1. In the menu on the left panel, select Identity Providers (IdP).
2. Select SAML in the list to modify the preconfigured settings.
3. Modify the details in the data section, you can configure the settings here (the Redirect URI is automatically set for you):
4. The information for the fields under SAML Config need to be provided by the customer.
These are the details of the Identity Provider (IDP) on the Production environments (and recommended on Non-Production environments):
◦ Want Assertions Signed must be ON
◦ Validate Signature must be ON.
5. Click Save to add the configuration to the Identity Broker solution.
6. Click the Mappers tab. Click on attributetoplanon.
7. Modify the Attribute Name with the correct IDP SAML attribute.
This will also be provided by the customer.
Do not fill the field Friendly Name and do not modify the field User Attribute Name.
8. Click Save to activate the updated attribute mapper to the configuration.
Replacing the certificate
For enhanced control over their own Cloud environments, customers can further tweak single-sign-on configuration.
| | The following Keycloak configuration is an example only. No rights can be derived. Screenshots and example may differ from your situation. If you need assistance in setting up your local specific configuration of keycloack, please contact your account manager. |
1. In the Environment Management gadget > SSO tab, log on to Keycloak by clicking the Identity broker URL.
The Keycloak console appears.
2. In the left panel, select Identity Providers (IdP).
3. Select SAML in the list to modify the preconfigured settings.
4. Create a backup of the data in the fields Single Sign-On Service URL and Validating X509 Certificates.
5. Replace the values in these fields with the Single Sign-On Service URL and X509 Certificate provided by the Identity Provider.
6. Click Save.
The changes are active directly and can be tested immediately. To do this, close the browser completely and open a new session to validate the login.
 | For more information on configuring Keycloak, see Keycloak's Server Administration Guide. |
Rollback
Should the credentials provided in the fields Single Sign-On Service URL and Validating X509 Certificates not function correctly for any reason and the previous values need to be reinstated, replace the values with those you backed up earlier. This will reactivate the former settings.
Rearranging the mappers
After configuring the identity provider, please make sure the mappers for the Planon client are in the correct order.

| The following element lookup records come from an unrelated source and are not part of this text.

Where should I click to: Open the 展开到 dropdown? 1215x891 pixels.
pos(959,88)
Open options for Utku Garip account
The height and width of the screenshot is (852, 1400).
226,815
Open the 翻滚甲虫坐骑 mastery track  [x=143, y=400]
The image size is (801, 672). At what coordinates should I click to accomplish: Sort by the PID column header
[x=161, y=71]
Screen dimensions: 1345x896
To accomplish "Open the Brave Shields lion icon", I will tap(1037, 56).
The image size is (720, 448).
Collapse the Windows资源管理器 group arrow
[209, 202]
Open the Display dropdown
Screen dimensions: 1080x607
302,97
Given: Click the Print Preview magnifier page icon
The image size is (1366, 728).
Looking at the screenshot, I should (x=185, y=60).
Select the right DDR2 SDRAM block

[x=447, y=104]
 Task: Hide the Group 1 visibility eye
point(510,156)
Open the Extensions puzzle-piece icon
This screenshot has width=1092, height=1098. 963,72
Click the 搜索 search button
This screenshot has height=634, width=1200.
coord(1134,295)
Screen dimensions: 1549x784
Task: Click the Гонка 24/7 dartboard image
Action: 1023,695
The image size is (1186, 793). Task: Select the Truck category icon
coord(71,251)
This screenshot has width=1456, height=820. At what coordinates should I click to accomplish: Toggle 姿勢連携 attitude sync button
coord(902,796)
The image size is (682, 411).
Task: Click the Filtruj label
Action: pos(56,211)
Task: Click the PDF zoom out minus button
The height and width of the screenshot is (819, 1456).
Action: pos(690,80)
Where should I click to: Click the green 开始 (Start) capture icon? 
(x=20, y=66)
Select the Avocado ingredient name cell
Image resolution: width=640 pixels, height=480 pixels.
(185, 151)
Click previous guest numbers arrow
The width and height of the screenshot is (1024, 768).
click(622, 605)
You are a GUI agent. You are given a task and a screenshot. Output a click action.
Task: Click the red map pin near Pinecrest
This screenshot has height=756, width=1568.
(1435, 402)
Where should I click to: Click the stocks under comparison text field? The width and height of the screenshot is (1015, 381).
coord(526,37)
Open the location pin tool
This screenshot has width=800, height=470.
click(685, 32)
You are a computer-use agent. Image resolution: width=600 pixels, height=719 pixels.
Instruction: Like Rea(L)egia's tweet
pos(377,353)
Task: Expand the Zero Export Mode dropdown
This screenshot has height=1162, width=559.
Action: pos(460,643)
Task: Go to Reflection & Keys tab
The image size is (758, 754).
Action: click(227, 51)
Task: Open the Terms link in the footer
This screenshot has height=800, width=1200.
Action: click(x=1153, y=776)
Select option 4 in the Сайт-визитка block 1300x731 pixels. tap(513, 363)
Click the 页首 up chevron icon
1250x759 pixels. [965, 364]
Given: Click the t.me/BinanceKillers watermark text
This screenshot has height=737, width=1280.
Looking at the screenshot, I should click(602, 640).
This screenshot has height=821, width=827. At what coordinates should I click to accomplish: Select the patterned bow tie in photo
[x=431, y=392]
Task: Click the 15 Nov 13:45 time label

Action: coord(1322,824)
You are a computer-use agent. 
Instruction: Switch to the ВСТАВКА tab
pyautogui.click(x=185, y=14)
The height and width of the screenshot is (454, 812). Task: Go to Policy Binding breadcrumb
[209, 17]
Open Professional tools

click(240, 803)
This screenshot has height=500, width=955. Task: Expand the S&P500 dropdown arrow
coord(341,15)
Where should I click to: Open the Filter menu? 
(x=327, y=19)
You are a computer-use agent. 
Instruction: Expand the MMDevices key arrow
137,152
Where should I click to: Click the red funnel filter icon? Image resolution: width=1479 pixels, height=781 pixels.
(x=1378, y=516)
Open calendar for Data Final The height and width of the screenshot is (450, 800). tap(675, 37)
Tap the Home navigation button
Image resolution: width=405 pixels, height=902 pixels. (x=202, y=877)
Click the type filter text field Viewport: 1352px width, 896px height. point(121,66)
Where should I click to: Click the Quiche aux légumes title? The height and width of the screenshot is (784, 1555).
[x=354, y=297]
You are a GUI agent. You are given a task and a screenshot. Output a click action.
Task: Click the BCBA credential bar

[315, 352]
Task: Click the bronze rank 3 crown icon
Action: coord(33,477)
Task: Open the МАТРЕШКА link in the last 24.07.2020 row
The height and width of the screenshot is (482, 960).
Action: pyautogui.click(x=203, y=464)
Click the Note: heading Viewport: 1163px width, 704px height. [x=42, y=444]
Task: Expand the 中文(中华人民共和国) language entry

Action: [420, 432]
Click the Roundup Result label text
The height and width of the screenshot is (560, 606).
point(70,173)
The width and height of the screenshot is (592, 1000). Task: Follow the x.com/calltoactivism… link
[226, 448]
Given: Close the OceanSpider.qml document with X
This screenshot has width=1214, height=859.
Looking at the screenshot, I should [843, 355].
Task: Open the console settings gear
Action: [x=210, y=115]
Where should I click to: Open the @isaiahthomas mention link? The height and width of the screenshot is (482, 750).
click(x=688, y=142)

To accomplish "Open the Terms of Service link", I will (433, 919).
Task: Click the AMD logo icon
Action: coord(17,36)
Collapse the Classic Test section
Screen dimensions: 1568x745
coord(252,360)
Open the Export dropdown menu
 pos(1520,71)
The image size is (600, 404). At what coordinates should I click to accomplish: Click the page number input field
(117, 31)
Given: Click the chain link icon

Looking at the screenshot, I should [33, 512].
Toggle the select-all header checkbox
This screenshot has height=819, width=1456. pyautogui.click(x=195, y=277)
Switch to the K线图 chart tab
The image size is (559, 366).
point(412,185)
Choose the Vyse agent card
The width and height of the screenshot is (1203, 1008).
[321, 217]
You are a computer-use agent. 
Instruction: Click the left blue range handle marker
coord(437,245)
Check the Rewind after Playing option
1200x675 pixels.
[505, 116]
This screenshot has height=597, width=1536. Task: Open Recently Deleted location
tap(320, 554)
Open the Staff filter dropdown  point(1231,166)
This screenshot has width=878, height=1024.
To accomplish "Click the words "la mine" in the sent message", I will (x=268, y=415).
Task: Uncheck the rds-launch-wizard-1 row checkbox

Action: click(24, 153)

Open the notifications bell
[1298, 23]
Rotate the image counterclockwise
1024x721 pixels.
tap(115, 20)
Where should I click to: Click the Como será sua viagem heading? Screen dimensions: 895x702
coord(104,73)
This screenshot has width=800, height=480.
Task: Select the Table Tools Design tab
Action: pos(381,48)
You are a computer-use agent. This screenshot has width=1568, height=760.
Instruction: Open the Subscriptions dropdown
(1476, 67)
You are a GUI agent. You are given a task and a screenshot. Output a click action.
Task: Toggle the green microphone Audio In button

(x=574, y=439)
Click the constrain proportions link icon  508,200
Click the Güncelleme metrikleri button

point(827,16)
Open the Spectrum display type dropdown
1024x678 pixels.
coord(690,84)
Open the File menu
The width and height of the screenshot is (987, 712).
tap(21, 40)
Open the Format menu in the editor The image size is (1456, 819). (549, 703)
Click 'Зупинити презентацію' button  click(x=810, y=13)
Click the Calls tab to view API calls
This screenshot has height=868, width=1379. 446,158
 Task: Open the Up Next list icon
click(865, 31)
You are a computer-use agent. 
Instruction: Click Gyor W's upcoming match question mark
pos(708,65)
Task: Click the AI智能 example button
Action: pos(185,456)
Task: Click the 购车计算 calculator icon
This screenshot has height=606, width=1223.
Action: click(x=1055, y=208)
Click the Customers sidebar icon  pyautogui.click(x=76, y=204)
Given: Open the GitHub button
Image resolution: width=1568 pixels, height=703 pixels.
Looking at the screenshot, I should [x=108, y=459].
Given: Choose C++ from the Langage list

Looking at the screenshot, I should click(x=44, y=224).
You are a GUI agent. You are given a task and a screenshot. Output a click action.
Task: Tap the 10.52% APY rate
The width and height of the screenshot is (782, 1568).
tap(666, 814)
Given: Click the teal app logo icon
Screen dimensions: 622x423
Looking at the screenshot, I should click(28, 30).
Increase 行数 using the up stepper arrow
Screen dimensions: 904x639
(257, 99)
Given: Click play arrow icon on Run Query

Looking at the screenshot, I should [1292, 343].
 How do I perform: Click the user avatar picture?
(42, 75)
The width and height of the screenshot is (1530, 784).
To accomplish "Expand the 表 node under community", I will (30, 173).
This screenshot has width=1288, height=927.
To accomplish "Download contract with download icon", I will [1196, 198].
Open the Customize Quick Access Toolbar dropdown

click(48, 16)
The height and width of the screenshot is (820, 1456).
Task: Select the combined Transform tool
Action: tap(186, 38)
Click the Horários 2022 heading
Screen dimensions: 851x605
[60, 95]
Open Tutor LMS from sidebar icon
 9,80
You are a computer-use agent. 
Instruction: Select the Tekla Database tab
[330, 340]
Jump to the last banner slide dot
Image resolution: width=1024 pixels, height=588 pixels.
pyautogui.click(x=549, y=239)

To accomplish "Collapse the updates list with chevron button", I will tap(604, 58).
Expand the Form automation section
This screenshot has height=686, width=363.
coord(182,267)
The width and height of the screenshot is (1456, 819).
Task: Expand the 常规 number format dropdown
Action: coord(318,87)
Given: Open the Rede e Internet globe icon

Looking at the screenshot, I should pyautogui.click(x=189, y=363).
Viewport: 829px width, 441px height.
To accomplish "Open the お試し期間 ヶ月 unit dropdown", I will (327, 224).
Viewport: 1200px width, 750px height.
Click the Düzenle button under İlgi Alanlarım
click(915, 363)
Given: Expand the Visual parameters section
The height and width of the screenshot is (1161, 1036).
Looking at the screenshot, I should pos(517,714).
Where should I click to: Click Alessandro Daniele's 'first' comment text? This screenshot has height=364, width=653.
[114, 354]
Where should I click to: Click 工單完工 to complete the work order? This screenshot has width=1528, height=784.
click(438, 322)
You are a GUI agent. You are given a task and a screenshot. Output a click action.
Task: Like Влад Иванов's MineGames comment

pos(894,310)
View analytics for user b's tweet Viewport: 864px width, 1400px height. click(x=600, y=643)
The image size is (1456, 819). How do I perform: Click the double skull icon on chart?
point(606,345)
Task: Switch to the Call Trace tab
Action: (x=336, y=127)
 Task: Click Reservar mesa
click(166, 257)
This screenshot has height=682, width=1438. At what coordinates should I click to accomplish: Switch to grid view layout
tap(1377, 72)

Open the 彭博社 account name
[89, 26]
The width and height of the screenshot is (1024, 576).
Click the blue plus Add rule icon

To find and check the current order of mappers, proceed as follows:
1. Click on Clients in the left panel, and click on the Planon client.
2. Open the Mappers tab, and make sure the order is:
◦ username
◦ plnuid
Example
If these mappers are not in the correct order, delete and recreate them in the correct order. (You may need to do this a couple of times to get it right).
Service Provider metadata
| | The following Keycloak configuration is an example only. No rights can be derived. Screenshots and example may differ from your situation. If you need assistance in setting up your local specific configuration of keycloack, please contact your account manager. |
You must also send some details on SSO - the Service Provider Metadata - to the customer. If there are any configuration changes in the metadata, they can be exported via the Identity Broker solution.
1. In the menu on the left panel, select Identity Providers (IDP).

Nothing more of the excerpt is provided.